## DATA LINES
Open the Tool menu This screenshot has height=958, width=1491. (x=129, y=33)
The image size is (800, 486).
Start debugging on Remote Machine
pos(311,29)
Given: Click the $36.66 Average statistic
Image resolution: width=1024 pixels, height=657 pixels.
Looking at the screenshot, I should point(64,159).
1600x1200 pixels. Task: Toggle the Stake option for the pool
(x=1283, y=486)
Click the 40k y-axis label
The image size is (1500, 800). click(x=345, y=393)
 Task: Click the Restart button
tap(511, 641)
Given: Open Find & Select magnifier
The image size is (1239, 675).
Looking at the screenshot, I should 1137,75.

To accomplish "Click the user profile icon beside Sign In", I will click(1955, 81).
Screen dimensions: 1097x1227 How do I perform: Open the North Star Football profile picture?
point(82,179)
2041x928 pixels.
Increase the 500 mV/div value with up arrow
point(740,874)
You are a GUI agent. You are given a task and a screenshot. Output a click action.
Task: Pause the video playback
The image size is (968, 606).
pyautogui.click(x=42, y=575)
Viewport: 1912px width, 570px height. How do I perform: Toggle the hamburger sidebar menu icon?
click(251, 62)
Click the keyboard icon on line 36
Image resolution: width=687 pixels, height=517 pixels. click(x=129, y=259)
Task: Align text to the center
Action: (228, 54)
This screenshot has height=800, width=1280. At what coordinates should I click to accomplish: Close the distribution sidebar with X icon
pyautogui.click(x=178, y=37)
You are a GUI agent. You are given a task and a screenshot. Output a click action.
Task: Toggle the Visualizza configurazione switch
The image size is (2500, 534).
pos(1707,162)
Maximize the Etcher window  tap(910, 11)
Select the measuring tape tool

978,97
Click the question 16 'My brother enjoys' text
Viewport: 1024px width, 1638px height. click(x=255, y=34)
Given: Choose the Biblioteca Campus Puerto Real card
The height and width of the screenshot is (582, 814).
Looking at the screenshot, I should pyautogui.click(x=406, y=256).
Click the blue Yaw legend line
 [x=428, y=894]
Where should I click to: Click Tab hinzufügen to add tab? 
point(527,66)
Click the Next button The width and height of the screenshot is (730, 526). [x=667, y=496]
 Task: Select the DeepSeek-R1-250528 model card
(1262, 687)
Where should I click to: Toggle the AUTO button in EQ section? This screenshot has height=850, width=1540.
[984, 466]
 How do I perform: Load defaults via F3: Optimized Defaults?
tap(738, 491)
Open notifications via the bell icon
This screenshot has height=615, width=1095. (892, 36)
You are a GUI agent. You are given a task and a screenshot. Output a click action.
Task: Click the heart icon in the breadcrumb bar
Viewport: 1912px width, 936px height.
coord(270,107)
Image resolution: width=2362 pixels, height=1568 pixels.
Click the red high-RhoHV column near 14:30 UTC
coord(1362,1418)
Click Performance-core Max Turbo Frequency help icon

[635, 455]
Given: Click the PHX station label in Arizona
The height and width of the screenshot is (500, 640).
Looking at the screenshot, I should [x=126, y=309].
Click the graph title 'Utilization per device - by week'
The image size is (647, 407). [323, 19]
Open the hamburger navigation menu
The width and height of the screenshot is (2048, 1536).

## TASK BRIEF
Starting at the line that contains "Click the question", copy every line of the data word for word through to the end.

## FINAL RESULT
Click the question 16 'My brother enjoys' text
Viewport: 1024px width, 1638px height. click(x=255, y=34)
Given: Choose the Biblioteca Campus Puerto Real card
The height and width of the screenshot is (582, 814).
Looking at the screenshot, I should pyautogui.click(x=406, y=256).
Click the blue Yaw legend line
 [x=428, y=894]
Where should I click to: Click Tab hinzufügen to add tab? 
point(527,66)
Click the Next button The width and height of the screenshot is (730, 526). [x=667, y=496]
 Task: Select the DeepSeek-R1-250528 model card
(1262, 687)
Where should I click to: Toggle the AUTO button in EQ section? This screenshot has height=850, width=1540.
[984, 466]
 How do I perform: Load defaults via F3: Optimized Defaults?
tap(738, 491)
Open notifications via the bell icon
This screenshot has height=615, width=1095. (892, 36)
You are a GUI agent. You are given a task and a screenshot. Output a click action.
Task: Click the heart icon in the breadcrumb bar
Viewport: 1912px width, 936px height.
coord(270,107)
Image resolution: width=2362 pixels, height=1568 pixels.
Click the red high-RhoHV column near 14:30 UTC
coord(1362,1418)
Click Performance-core Max Turbo Frequency help icon

[635, 455]
Given: Click the PHX station label in Arizona
The height and width of the screenshot is (500, 640).
Looking at the screenshot, I should [x=126, y=309].
Click the graph title 'Utilization per device - by week'
The image size is (647, 407). [323, 19]
Open the hamburger navigation menu
The width and height of the screenshot is (2048, 1536).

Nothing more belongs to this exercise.